It’s one of the most indelible scenes in all of Italian cinema. In Michelangelo Antonioni’s L’Avventura (1960), the actress Monica Vitti walks pensively down the streets of Noto, Sicily, as more and more men gaze in her direction. Like much of the rest of the film—about a woman who goes missing on a remote Italian island—the moment has been endlessly scrutinized for its striking imagery and subtext. The White Lotus even replicated it, shot for shot, during Season 2, with Aubrey Plaza standing in for Vitti—a performer widely regarded in her native country as the “Queen of Italian Cinema.”

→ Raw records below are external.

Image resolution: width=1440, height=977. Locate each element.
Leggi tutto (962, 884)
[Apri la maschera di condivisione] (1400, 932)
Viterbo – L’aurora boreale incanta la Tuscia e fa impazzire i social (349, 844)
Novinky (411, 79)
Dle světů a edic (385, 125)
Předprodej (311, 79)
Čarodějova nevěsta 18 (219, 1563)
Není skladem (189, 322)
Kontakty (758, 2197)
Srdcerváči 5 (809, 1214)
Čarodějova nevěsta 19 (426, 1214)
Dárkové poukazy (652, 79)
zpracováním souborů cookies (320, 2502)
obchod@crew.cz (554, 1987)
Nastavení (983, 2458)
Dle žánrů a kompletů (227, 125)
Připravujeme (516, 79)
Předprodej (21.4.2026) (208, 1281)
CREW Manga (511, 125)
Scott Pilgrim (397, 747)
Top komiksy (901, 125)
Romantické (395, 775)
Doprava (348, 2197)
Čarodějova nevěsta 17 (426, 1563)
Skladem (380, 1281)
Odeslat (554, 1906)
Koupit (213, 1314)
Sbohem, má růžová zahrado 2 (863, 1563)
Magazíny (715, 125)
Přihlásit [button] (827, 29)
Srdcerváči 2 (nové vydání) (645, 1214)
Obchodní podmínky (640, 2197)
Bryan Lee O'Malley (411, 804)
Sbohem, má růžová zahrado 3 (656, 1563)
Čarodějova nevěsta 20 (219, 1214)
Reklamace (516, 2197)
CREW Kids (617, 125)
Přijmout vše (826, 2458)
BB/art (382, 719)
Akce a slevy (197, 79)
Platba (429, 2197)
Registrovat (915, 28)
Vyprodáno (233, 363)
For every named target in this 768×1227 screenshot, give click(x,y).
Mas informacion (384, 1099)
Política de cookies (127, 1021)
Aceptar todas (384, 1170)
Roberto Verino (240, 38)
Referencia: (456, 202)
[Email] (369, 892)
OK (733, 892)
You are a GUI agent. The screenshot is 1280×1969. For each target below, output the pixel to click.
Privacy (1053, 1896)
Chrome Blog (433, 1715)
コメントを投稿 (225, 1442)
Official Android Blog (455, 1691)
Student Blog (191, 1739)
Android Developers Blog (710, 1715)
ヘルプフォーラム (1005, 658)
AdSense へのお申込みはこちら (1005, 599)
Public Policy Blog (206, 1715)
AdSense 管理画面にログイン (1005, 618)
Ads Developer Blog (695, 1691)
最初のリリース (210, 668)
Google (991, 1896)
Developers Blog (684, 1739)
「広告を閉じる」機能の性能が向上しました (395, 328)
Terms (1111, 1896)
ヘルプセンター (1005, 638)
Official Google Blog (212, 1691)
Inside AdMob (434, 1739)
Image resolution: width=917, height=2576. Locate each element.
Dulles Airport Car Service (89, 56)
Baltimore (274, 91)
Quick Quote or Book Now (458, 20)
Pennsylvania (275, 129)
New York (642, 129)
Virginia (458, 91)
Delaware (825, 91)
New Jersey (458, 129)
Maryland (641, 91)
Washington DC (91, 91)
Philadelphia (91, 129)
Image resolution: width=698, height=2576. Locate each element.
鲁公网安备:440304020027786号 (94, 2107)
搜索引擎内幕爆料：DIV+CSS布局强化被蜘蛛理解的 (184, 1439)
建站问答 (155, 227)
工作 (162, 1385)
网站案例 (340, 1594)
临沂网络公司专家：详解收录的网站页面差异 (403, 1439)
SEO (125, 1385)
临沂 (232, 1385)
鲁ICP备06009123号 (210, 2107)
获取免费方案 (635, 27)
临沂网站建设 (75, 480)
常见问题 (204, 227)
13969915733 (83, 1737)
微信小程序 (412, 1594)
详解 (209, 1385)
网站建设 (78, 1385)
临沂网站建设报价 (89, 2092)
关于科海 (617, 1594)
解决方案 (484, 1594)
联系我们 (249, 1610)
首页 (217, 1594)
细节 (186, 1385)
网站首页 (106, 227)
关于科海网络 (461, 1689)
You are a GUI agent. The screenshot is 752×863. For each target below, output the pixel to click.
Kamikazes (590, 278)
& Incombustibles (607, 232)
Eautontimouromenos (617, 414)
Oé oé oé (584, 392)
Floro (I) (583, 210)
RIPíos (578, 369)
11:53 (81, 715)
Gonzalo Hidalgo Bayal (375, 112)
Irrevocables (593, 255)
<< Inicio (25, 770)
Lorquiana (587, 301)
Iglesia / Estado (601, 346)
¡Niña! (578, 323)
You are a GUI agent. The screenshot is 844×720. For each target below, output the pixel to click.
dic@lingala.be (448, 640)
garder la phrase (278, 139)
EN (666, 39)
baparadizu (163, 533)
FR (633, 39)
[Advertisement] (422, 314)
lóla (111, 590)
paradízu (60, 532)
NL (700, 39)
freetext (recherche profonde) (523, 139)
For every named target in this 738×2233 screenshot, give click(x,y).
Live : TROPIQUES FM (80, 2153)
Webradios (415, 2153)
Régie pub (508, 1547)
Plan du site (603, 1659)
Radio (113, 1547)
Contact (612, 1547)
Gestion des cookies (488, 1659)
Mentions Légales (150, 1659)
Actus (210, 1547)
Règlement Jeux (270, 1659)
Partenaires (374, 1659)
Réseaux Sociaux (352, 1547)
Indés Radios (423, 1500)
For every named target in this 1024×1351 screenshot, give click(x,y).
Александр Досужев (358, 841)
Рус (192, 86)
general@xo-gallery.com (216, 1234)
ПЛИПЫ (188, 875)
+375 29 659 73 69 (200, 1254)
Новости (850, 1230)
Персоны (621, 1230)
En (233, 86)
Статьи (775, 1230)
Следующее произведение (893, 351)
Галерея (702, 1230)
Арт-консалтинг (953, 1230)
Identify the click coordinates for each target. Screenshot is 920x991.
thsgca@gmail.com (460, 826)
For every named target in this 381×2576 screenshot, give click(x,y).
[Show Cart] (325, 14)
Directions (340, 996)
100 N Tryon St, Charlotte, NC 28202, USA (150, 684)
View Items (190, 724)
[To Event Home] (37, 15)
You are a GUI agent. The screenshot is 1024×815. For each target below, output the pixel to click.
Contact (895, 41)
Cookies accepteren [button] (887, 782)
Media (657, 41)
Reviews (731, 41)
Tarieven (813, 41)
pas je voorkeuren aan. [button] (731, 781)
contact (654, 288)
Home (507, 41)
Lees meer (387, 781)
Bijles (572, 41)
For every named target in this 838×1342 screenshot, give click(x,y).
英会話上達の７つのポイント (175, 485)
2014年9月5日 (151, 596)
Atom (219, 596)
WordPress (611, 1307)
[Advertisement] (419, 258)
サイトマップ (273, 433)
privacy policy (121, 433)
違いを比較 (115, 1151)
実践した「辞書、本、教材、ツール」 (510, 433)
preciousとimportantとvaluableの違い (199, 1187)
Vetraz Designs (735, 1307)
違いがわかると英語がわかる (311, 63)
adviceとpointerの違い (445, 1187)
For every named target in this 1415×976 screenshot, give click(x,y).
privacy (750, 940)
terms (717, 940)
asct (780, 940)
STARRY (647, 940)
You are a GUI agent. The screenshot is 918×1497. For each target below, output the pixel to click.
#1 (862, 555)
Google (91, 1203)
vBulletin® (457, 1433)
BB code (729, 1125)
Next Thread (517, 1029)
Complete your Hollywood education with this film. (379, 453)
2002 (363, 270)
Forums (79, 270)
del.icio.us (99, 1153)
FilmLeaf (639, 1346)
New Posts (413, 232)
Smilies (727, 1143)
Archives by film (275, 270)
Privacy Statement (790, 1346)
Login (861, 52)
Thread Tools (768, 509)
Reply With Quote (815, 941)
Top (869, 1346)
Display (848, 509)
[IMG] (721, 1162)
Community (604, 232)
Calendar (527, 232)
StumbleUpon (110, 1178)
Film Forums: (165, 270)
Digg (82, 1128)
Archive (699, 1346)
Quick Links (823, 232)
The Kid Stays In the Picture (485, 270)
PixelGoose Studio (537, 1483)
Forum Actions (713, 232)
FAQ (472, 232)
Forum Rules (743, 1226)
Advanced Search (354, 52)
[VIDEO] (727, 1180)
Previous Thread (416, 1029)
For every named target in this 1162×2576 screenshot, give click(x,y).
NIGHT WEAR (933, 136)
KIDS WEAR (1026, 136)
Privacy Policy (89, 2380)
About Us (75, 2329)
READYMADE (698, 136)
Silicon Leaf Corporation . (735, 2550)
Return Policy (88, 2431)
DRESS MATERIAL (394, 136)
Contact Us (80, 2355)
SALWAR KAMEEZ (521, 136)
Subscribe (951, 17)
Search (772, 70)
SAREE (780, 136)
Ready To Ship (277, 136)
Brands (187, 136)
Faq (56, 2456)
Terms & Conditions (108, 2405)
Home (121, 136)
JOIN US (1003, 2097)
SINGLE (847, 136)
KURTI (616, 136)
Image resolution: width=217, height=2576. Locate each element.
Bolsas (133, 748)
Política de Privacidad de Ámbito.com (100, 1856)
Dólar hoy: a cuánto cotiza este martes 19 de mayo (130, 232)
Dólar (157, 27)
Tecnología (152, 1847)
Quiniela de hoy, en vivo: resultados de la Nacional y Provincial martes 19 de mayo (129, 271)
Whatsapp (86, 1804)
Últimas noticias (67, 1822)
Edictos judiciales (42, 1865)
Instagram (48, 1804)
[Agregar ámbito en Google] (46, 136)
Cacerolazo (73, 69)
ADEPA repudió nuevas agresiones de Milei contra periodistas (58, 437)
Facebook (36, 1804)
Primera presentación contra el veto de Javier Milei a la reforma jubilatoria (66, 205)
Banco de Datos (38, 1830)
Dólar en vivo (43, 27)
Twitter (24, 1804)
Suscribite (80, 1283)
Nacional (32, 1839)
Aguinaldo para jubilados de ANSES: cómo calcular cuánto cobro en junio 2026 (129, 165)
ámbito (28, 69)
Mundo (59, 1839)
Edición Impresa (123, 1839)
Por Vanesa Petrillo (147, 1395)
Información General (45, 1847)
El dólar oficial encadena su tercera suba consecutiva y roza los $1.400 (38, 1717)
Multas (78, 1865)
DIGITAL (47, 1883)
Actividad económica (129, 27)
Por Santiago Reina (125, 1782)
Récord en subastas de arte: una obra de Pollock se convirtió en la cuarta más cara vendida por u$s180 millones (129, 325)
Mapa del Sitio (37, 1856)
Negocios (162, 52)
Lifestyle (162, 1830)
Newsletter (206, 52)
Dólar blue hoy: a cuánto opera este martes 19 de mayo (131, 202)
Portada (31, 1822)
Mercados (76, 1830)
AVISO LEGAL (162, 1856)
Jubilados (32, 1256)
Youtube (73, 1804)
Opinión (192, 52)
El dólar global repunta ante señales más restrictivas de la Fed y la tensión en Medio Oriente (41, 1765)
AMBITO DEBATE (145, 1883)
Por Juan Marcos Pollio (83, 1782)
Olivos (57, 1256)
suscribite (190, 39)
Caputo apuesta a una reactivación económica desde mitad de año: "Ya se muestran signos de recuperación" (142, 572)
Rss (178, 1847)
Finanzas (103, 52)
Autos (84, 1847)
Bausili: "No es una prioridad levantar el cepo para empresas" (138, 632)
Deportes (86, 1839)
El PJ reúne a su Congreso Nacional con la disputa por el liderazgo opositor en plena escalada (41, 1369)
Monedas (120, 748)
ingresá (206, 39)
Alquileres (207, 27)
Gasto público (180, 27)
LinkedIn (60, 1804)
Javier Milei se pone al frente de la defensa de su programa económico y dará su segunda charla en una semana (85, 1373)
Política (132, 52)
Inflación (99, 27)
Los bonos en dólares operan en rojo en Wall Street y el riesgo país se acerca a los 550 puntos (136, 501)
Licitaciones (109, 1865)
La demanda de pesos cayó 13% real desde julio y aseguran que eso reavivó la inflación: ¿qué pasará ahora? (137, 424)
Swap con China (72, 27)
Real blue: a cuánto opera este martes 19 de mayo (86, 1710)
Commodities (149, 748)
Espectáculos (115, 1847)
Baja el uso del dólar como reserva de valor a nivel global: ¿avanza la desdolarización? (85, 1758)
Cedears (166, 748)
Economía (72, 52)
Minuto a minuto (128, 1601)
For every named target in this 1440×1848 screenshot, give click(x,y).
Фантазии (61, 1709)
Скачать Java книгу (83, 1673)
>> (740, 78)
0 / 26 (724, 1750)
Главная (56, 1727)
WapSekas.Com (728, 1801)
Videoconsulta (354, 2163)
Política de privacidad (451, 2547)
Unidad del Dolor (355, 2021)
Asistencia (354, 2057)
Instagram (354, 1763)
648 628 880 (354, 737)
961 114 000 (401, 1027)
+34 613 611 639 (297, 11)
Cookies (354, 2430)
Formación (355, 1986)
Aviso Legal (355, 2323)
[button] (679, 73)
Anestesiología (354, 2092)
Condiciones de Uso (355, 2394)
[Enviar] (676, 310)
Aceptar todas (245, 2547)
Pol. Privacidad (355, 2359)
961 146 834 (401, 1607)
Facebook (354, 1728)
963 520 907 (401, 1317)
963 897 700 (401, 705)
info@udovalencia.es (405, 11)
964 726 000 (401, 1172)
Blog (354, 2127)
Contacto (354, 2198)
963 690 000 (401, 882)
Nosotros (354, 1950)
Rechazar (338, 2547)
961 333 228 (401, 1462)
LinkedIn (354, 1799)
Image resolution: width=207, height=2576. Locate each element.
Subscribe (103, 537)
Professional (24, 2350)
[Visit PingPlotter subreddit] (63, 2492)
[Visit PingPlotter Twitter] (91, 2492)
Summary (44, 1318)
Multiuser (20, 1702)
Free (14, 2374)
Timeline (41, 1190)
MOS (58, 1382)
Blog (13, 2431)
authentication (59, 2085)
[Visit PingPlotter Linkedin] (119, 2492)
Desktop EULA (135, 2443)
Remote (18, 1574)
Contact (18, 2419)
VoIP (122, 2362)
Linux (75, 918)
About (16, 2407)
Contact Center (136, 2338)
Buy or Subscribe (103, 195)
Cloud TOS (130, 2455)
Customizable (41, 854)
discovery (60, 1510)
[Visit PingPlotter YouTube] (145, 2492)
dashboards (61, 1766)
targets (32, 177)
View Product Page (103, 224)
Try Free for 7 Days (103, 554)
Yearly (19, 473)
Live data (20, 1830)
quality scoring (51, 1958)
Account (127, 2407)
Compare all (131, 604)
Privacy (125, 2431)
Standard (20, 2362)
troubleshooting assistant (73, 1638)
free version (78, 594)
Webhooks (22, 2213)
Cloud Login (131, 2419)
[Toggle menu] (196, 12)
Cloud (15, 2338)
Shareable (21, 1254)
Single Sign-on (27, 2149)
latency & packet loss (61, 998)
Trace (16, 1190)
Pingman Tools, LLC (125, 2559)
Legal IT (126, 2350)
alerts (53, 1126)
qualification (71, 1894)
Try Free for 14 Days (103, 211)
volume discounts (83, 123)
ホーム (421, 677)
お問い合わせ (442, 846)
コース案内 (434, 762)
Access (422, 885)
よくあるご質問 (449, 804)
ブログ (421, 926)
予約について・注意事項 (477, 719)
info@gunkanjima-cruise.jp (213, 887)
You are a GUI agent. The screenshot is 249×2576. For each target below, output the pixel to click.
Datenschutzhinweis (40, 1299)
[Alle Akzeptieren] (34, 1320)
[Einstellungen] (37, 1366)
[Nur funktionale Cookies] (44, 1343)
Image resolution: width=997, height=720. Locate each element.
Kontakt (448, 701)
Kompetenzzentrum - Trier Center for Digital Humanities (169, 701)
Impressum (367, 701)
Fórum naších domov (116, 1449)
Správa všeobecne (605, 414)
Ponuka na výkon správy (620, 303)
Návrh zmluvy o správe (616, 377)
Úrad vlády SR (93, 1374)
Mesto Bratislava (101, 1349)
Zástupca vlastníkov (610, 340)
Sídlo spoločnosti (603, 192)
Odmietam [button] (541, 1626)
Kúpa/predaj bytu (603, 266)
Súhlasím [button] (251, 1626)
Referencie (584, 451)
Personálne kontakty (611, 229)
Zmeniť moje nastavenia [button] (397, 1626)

“She was the type of artist and icon that comes once in a lifetime,” her nephew Giorgio Ceciarelli tells Vogue of Vitti, who died at the age of 90 in 2022. “It’s a proud legacy we always took for granted, but as we grew up, we realized she’s a national treasure.”
Throughout her multi-decade career, Vitti staked a claim as one of Italy’s most luminous and beloved cinematic exports, alongside the likes of Sophia Loren, Marcello Mastroianni, Antonioni, and Federico Fellini—all of whom shot to global prominence in the 1950s. Born in Rome in 1931, Vitti was both a striking beauty and a true artist. She became Antonioni’s muse (and, for a time, his lover), also working with him on such atmospheric classics as 1961’s La Notte, with Mastroianni and the French actress Jeanne Moreau, and 1964’s Il Deserto Rosso (Red Desert).
The range of her talent is currently on display in Monica Vitti: La Modernista (June 6–19), a 14-film series at Film at Lincoln Center co-organized with the storied Italian film house Cinecittà. It marks Vitti’s first-ever American retrospective.
“She transcends time,” says Manuela Cacciamani, CEO of Cinecittà. “She is truly modern because you can’t pin her down to a fixed, predictable—even if beautiful—type; Vitti instead represents change. And this applies not just to her films, but to her way of being a woman. In this sense, she embodied the changes of an entire country and remains relevant across genres and decades.”
Vitti’s legacy as a fashion icon may be just as robust as her impact on cinema. A 1966 profile in American Vogue described her much-mimicked, intriguingly “international” mien, characterized by a “definite, wiry quality which could be American, but a pink-and-white complexion and clear amber eyes which look as though English mists and Devonshire cream have been at work. On the other hand, that artfully disarranged hair”—a point of reference even now—“and a smart Italian cachet could only come out of post–World War II Rome.”